Travis has been building with Elixir since 2019, primarily at a small agency in Salt Lake City. As of 2026 he primarily works in Elixir and Ruby but enjoys reading about Rust and Go. He lives in Ontario, Canada with his wife, two daughters and two cat children. He likes to climb rocks and spend time with the creatures mentioned above.
Working for an agency that once primarily worked in Ruby I’ve been able to examine two Elixir monoliths built two years apart (by the same developer). This has given me some fascinating insights into a long-time Rubyist’s transition into Elixir. The baggage Ruby developers bring with them when they come to Elixir, how it shapes a code base, and ultimately how it can be avoided for newcomers.

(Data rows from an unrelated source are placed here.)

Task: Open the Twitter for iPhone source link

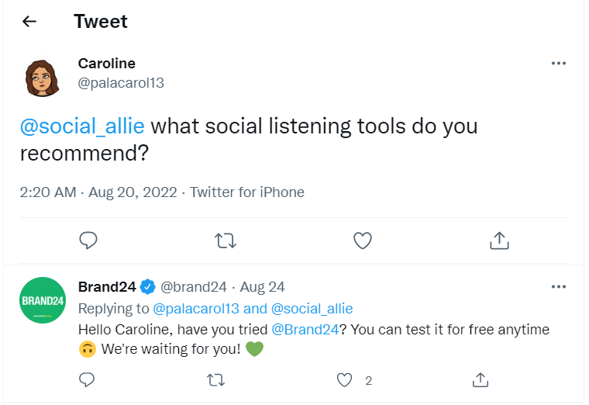Action: coord(247,192)
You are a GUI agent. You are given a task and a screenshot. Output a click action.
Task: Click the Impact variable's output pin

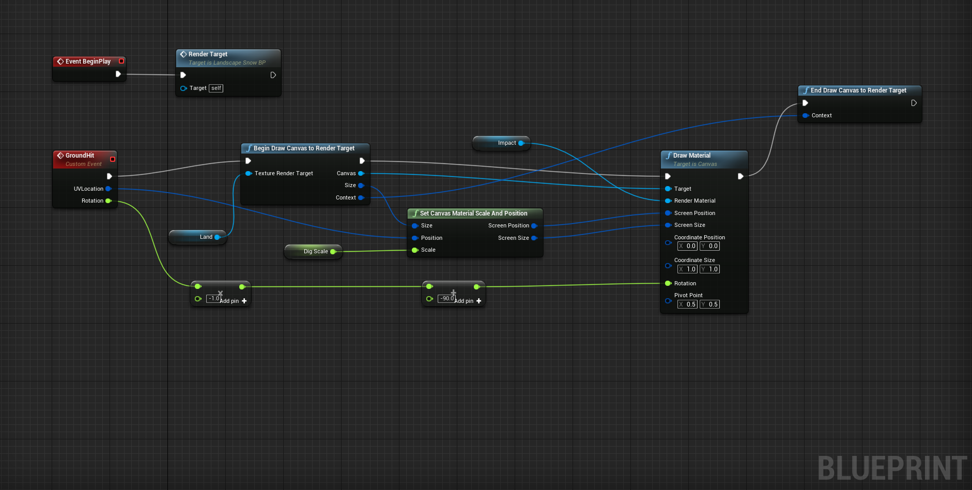tap(521, 143)
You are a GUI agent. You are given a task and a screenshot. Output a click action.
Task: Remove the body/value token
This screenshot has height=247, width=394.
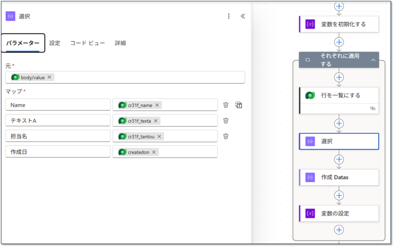coord(49,77)
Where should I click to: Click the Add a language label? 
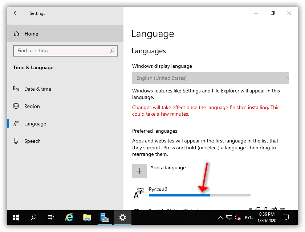pos(168,167)
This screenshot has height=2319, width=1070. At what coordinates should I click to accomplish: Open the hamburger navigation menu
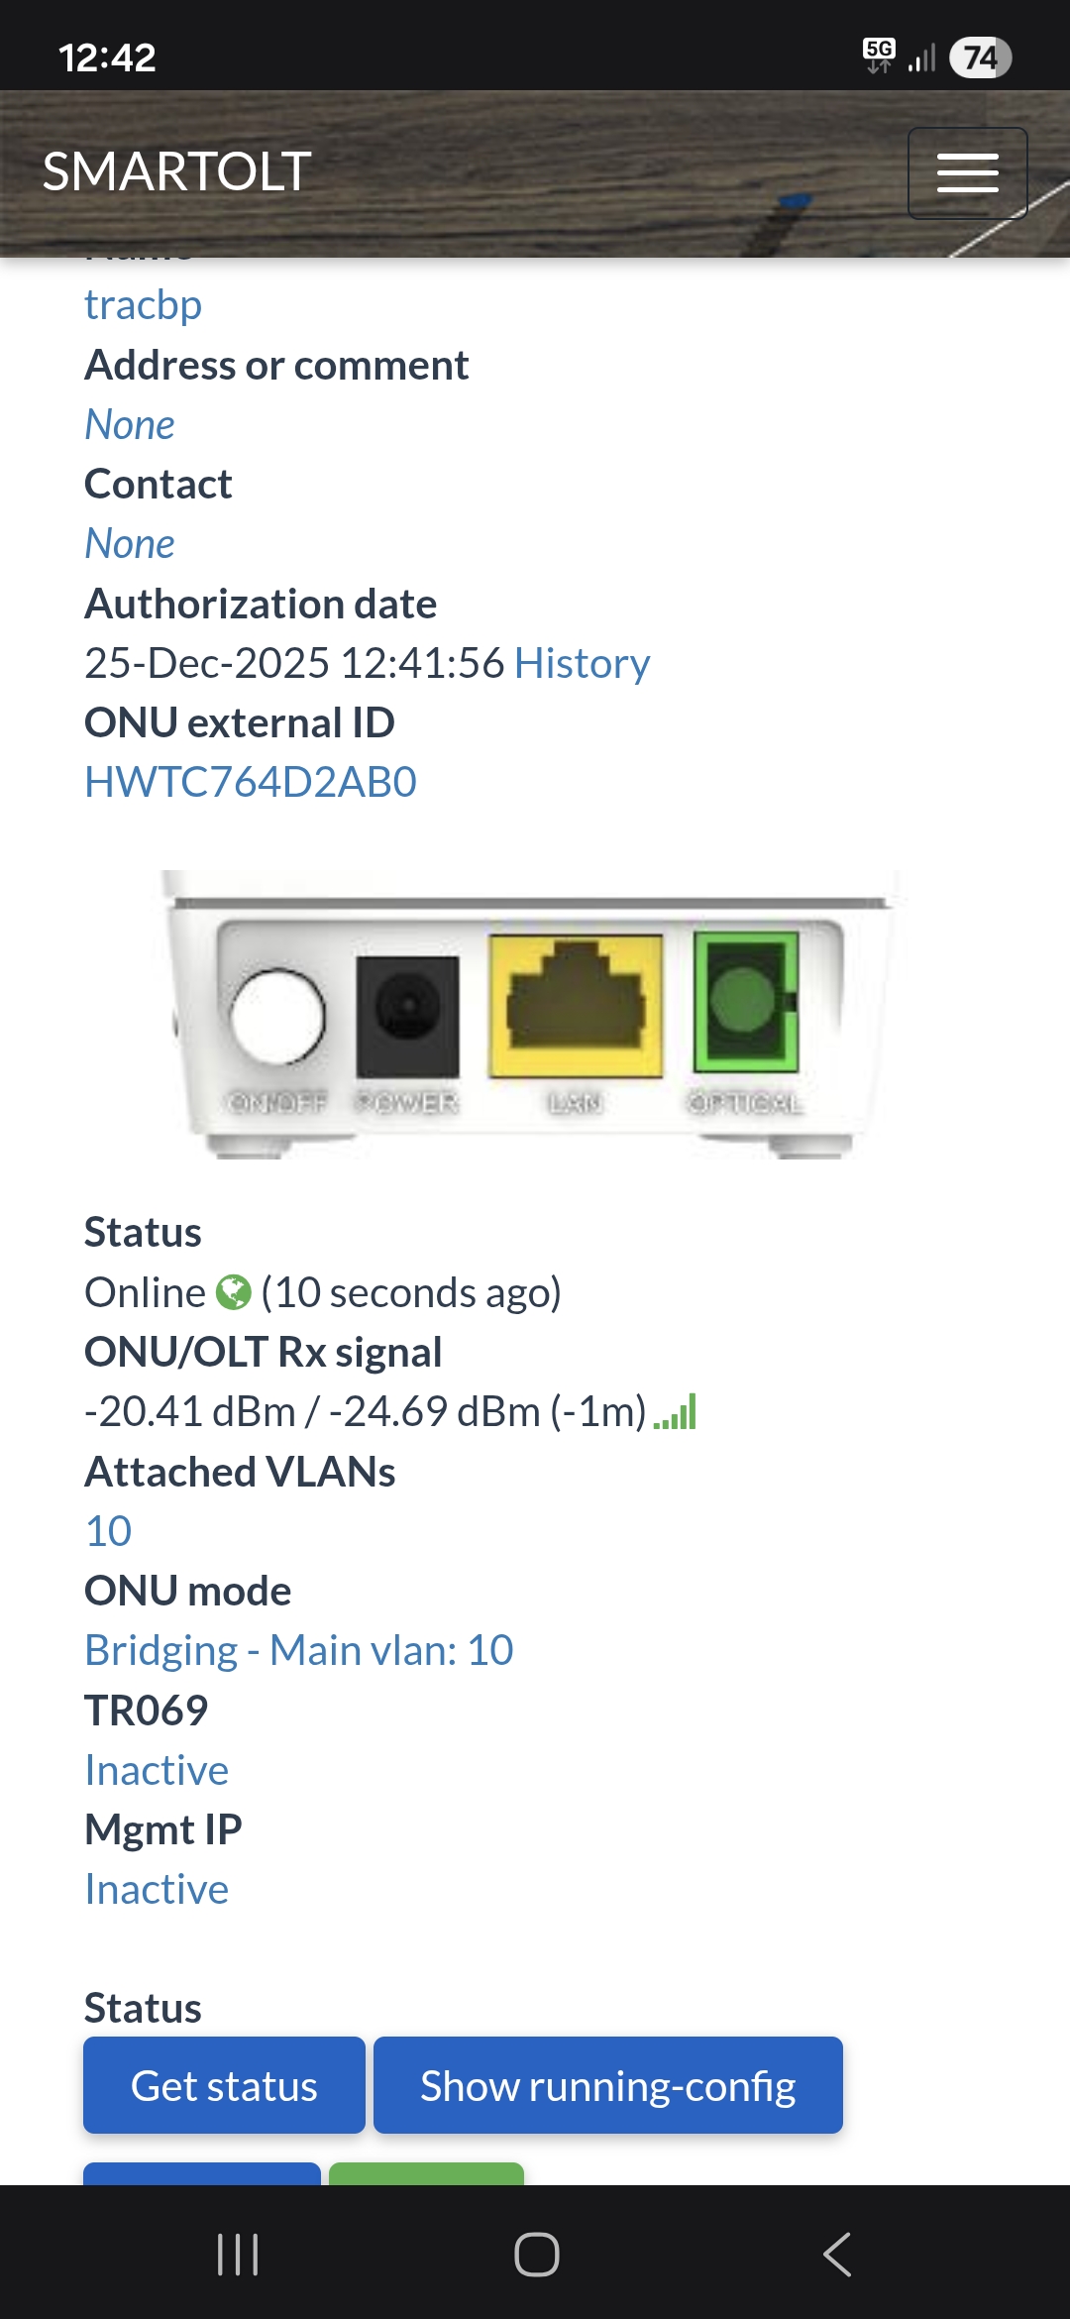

From working in both codebases I have seen the dangers of what I call “rebuilding Rails”. In the quest to recreate the familiar feel of Ruby and Rails, it’s easy create bad patterns, overuse macros, create unnecessary convenience functions and attempt to create an object-oriented language inside a functional one. I will be diving into patterns I discovered, eventually refactoring many of them (sometimes painfully).
How can we soften the landing for new Ruby developers? How can these patterns, once adopted, be refactored and adjusted to a more idiomatic Elixir approach? In doing so I think we can make the language more welcoming, set projects and developers up for long term success and create robust projects.